Manufacturing Contracted in August Amid U.S.-China Trade Fears
The Institute for Supply Management (ISM) Manufacturing Index (PMI) declined to 49.1, down from 51.2 in July. That’s below the consensus forecast and the lowest level since January 2016, when the PMI registered at 48.
|Prior||Consensus Forecast||Forecast Range||Actual|
|ISM Manufacturing Index (PMI)||51.2||51.3||50.5 to 53.0||49.1|
This is the first monthly contraction for the PMI since August 2016, when it registered at 49.6. This ends a 35-month expansion period, during which the composite index averaged 56.5%.

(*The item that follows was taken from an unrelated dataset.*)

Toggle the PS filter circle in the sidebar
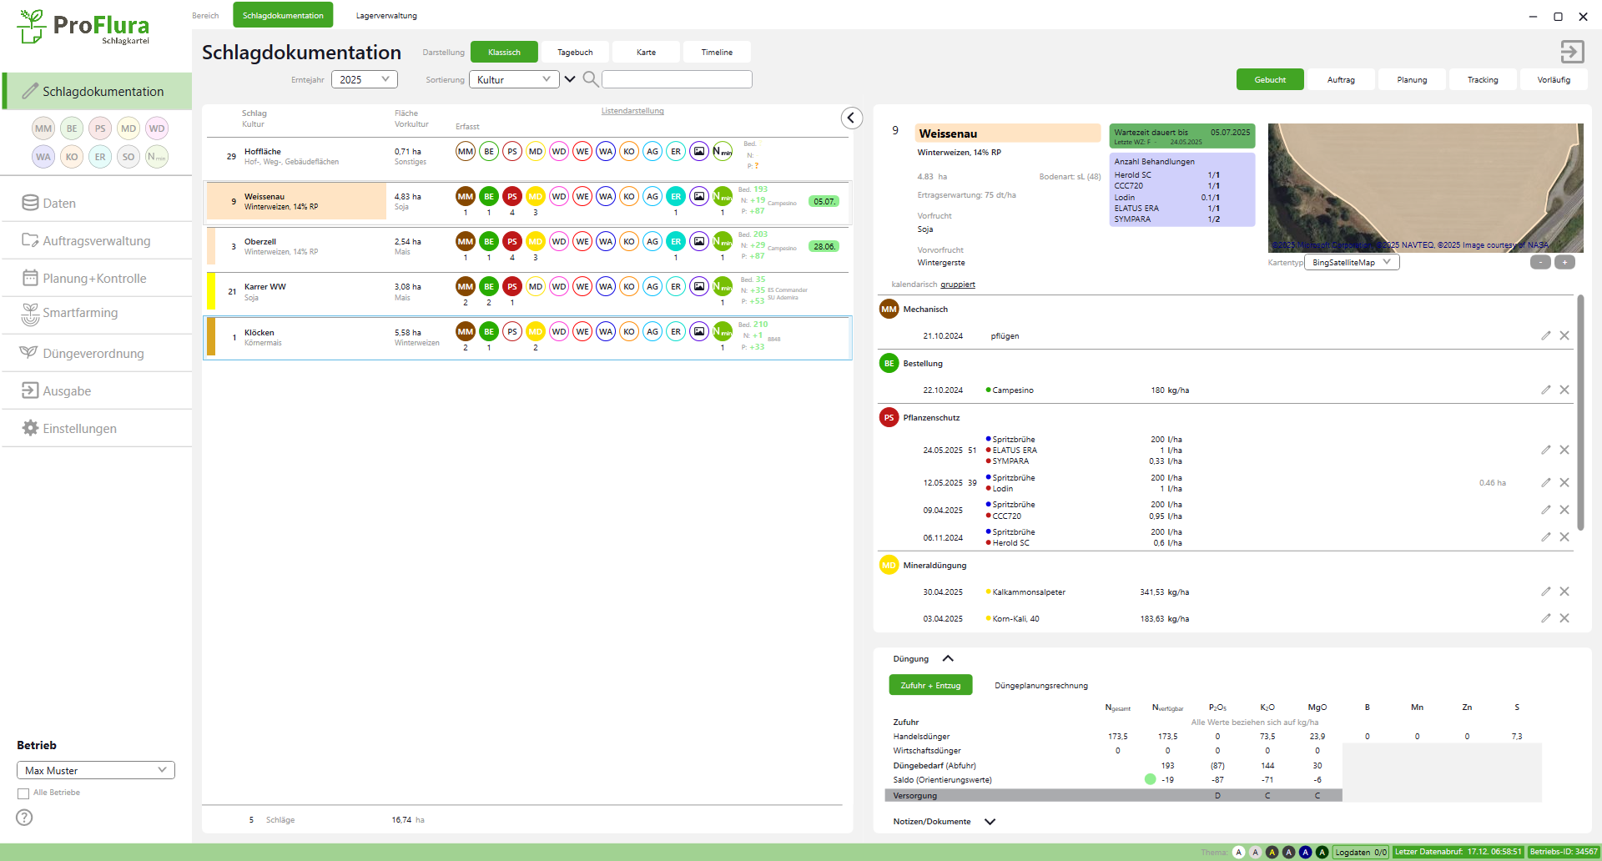Screen dimensions: 1602x861 [100, 128]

“Respondents expressed slightly more concern about U.S.-China trade turbulence, but trade remains the most significant issue, indicated by the strong contraction in new export orders,” Timothy R. Fiore, CPSM, C.P.M., Chair of the ISM Manufacturing Business Survey Committee, said.

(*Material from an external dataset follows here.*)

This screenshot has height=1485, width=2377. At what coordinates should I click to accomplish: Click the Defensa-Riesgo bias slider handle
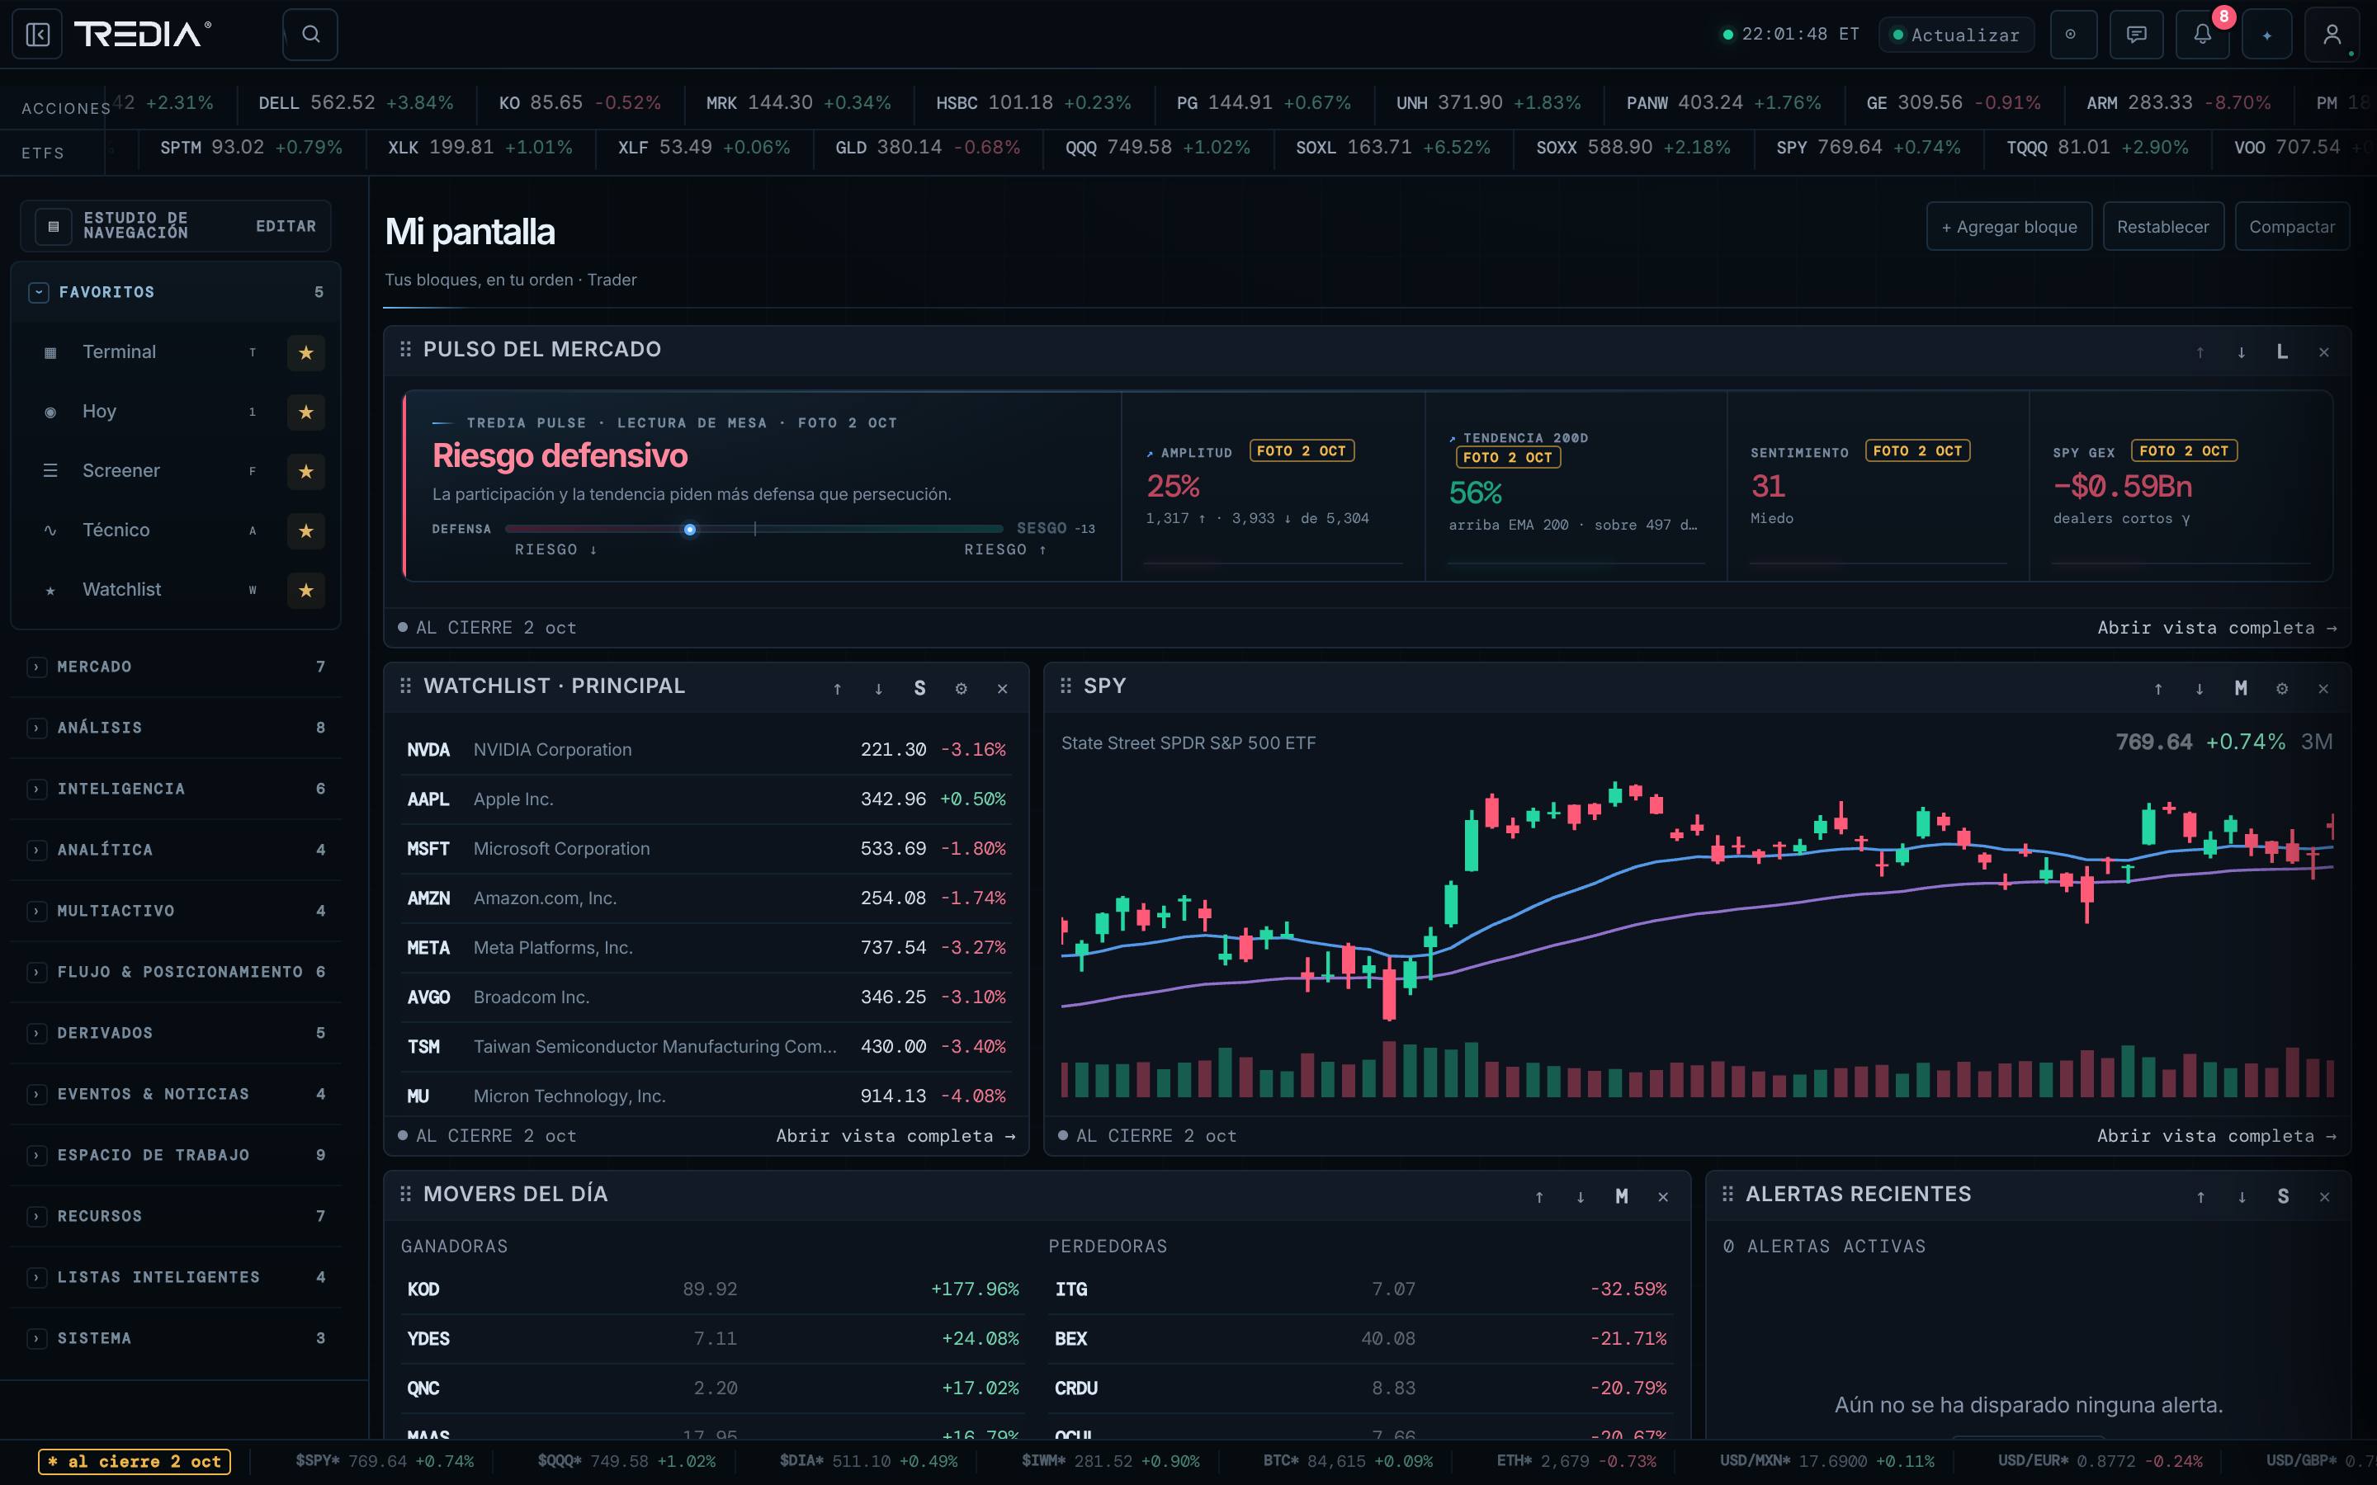tap(690, 529)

“Respondents continued to note supply chain adjustments as a result of moving manufacturing from China,” he added. “Overall, sentiment this month declined and reached its lowest level in 2019.”

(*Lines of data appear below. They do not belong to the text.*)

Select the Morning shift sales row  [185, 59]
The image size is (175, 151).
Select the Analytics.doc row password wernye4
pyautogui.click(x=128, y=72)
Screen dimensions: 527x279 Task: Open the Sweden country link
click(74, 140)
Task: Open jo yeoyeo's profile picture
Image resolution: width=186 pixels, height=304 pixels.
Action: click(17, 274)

However, while the reading will fuel recent media cheerleading for a recession, it is far from supported by historical data.
A PMI above 42.9% over a prolonged period of time generally indicates an expansion of the U.S. economy. As a result, the dip in the August PMI still indicates growth for the 124th consecutive month in the overall economy.
The past relationship between the PMI and the overall economy indicates that the PMI for August (49.1%) corresponds to a 1.8-percent increase in real gross domestic product (GDP) on an annualized basis,” Mr. Fiore noted.